In This Article
- Researchers in the Massachusetts General Hospital Cancer Center looked in the immune landscape of these patients to learn more about what characterized T cell exhaustion
- T cells are a key part of the immune defenses against cancer, but over time they can lose some function and become "exhausted"
- Checkpoint inhibitor therapy was developed to overcome the problem of exhausted T cells
- Most patients don't, however, respond to checkpoint inhibition or later acquire resistance to it
T cells are a key part of the immune defenses against cancer. But after long-term exposure to antigens—substances that evoke an immune response—and other elements in the tumor microenvironment, T cells can lose their function and become "exhausted." Checkpoint inhibitor therapy was developed to overcome the problem of exhausted T cells, allowing the immune system to once again perceive these tumor cells and mobilize against them.
Most patients don't, however, respond to checkpoint inhibition or later acquire resistance to it. This is even true in melanoma, which shows one of the highest response rates to this approach. In an effort to find out why, Nir Hacohen, PhD, director of Center for Cancer Immunotherapy at the Mass General Cancer Center, and Moshe Sade-Feldman, PhD, of the Center for Cancer Research, looked in the immune landscape of these patients to learn more about what characterized cell exhaustion.
"We felt that there hadn't been a detailed analysis of immune response within the tumor," says Dr. Hacohen. Their results were published in the November 2018 issue of Cell.
Good and Bad T Cells
The team looked at melanoma tumors from 32 patients. Four of those tumors had somatic mutations in the B2M, JAK1, STAT1 and IFNGR1 genes, which are all associated with the part of the tumor cell that presents its antigen, a molecular signature. T cells use these signatures to recognize the tumor as a foreign object, "so these mutations being associated with a depressed response from checkpoint inhibitors makes a lot of sense," says Dr. Sade-Feldman. "When tumors lose their ability to present their targets, they become invisible to the eye of the immune system."
They also closely investigated more than 16,000 immune cells in the tumor environment by means of single-cell RNA sequencing. This allowed them to look beyond the genetic makeup of these cells to their particular states. The team focused on CD8 T cells, which directly attack invading cells and were abundant in the tumors.
The team identified two states in which T cells could exist. CD8_G (G for "good") cells were more frequent in tumors that were sensitive to checkpoint therapies and expressed more genes associated with T cell activation and survival. CD8_B (B for "bad") cells were more frequent in tumors that didn't respond to therapies and had markers associated with T cell exhaustion. All tumors had both CD8_G and CD8_B cells, but the proportions differed.

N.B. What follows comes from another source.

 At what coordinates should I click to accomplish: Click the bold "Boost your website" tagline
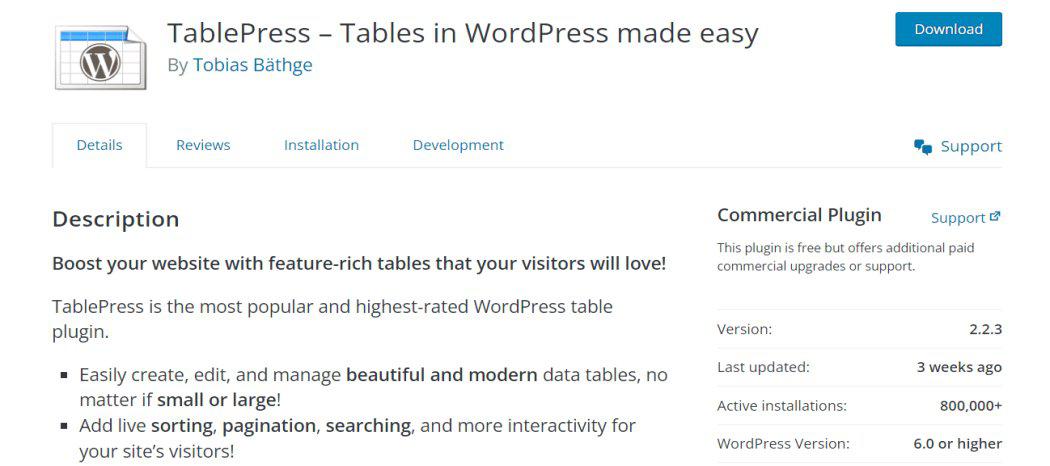(x=359, y=264)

"Our analysis enabled us to find markers so that we could isolate those cells," says Dr. Sade-Feldman. "That opens the door to studying how they function and to isolating the good cells so that you can put them back in a patient."
CD39, TIM3 and a Potential New Therapeutic Approach
The team next looked for marker proteins, expressed on the cell surface, which would easily identify the two categories of CD8 T cells. The surface of CD8_B cells contained two proteins, CD39 and TIM3, and CD8_G cells did not express either protein. The researchers investigated the effects of blocking both proteins found on the "bad" immune cells. Tested on mice with melanoma, blocking either one of these proteins brought about a transient reduction of tumor growth. When both proteins were blocked, tumor size was strongly reduced and 40-day survival increased.
The researchers hope that the markers of good and bad T cells can be used in clinical trials. One use may be to pre-emptively identify which patients will better respond to checkpoint inhibitor therapy. Dr. Sade-Feldman also speculates it may one day be possible to remove a tumor from a patient, isolate the good T cells from that tumor in the lab and then introduce the effective T cells back into the patient to help fight off any remaining cancer.
"I think the field will need more focus on analyzing patient samples in the context of therapy, and that's something we believe is going to make a big difference in the coming years," Dr. Hacohen says. "Since our published paper, many studies have used mouse models to show that the good T cells are critical for the successes of checkpoint therapies and more broadly anti-cancer immunity, supporting our initial findings in cancer patients."